● Aim of the task
In full and word for word, return the listing that follows.

[Record set Boundary: Start]

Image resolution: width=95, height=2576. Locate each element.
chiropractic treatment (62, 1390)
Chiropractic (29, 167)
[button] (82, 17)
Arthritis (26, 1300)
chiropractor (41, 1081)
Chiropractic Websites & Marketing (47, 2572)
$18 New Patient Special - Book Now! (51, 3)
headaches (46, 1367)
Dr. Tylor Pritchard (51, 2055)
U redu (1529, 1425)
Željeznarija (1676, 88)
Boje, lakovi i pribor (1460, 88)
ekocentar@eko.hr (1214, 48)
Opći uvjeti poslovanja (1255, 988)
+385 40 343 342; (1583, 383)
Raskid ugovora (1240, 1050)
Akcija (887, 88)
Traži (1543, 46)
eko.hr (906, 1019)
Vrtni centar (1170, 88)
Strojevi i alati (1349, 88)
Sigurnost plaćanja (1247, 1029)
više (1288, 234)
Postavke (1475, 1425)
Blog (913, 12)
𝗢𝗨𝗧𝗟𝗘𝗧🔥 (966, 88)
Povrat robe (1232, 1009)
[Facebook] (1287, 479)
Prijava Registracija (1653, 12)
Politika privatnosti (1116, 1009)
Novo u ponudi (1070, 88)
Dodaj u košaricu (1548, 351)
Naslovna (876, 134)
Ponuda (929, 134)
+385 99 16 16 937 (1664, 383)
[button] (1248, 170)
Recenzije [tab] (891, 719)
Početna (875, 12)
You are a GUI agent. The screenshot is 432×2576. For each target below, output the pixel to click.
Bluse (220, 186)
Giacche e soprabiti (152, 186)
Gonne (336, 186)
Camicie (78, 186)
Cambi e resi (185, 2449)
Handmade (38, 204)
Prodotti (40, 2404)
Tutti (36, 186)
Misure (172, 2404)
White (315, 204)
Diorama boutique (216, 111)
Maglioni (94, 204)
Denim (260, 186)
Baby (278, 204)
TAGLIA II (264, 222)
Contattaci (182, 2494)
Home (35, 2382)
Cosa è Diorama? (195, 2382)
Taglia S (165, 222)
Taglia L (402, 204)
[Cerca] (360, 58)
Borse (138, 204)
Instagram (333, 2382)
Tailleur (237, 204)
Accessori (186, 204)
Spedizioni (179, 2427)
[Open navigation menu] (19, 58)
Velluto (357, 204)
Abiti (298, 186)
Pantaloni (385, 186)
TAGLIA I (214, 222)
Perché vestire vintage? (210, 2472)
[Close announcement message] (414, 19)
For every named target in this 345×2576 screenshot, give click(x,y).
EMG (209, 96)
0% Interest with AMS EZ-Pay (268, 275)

[Record set Boundary: End]

● Exercise output
Image resolution: width=95, height=2576. Locate each element.
chiropractic treatment (62, 1390)
Chiropractic (29, 167)
[button] (82, 17)
Arthritis (26, 1300)
chiropractor (41, 1081)
Chiropractic Websites & Marketing (47, 2572)
$18 New Patient Special - Book Now! (51, 3)
headaches (46, 1367)
Dr. Tylor Pritchard (51, 2055)
U redu (1529, 1425)
Željeznarija (1676, 88)
Boje, lakovi i pribor (1460, 88)
ekocentar@eko.hr (1214, 48)
Opći uvjeti poslovanja (1255, 988)
+385 40 343 342; (1583, 383)
Raskid ugovora (1240, 1050)
Akcija (887, 88)
Traži (1543, 46)
eko.hr (906, 1019)
Vrtni centar (1170, 88)
Strojevi i alati (1349, 88)
Sigurnost plaćanja (1247, 1029)
više (1288, 234)
Postavke (1475, 1425)
Blog (913, 12)
𝗢𝗨𝗧𝗟𝗘𝗧🔥 (966, 88)
Povrat robe (1232, 1009)
[Facebook] (1287, 479)
Prijava Registracija (1653, 12)
Politika privatnosti (1116, 1009)
Novo u ponudi (1070, 88)
Dodaj u košaricu (1548, 351)
Naslovna (876, 134)
Ponuda (929, 134)
+385 99 16 16 937 (1664, 383)
[button] (1248, 170)
Recenzije [tab] (891, 719)
Početna (875, 12)
You are a GUI agent. The screenshot is 432×2576. For each target below, output the pixel to click.
Bluse (220, 186)
Giacche e soprabiti (152, 186)
Gonne (336, 186)
Camicie (78, 186)
Cambi e resi (185, 2449)
Handmade (38, 204)
Prodotti (40, 2404)
Tutti (36, 186)
Misure (172, 2404)
White (315, 204)
Diorama boutique (216, 111)
Maglioni (94, 204)
Denim (260, 186)
Baby (278, 204)
TAGLIA II (264, 222)
Contattaci (182, 2494)
Home (35, 2382)
Cosa è Diorama? (195, 2382)
Taglia S (165, 222)
Taglia L (402, 204)
[Cerca] (360, 58)
Borse (138, 204)
Instagram (333, 2382)
Tailleur (237, 204)
Accessori (186, 204)
Spedizioni (179, 2427)
[Open navigation menu] (19, 58)
Velluto (357, 204)
Abiti (298, 186)
Pantaloni (385, 186)
TAGLIA I (214, 222)
Perché vestire vintage? (210, 2472)
[Close announcement message] (414, 19)
For every named target in this 345×2576 screenshot, give click(x,y).
EMG (209, 96)
0% Interest with AMS EZ-Pay (268, 275)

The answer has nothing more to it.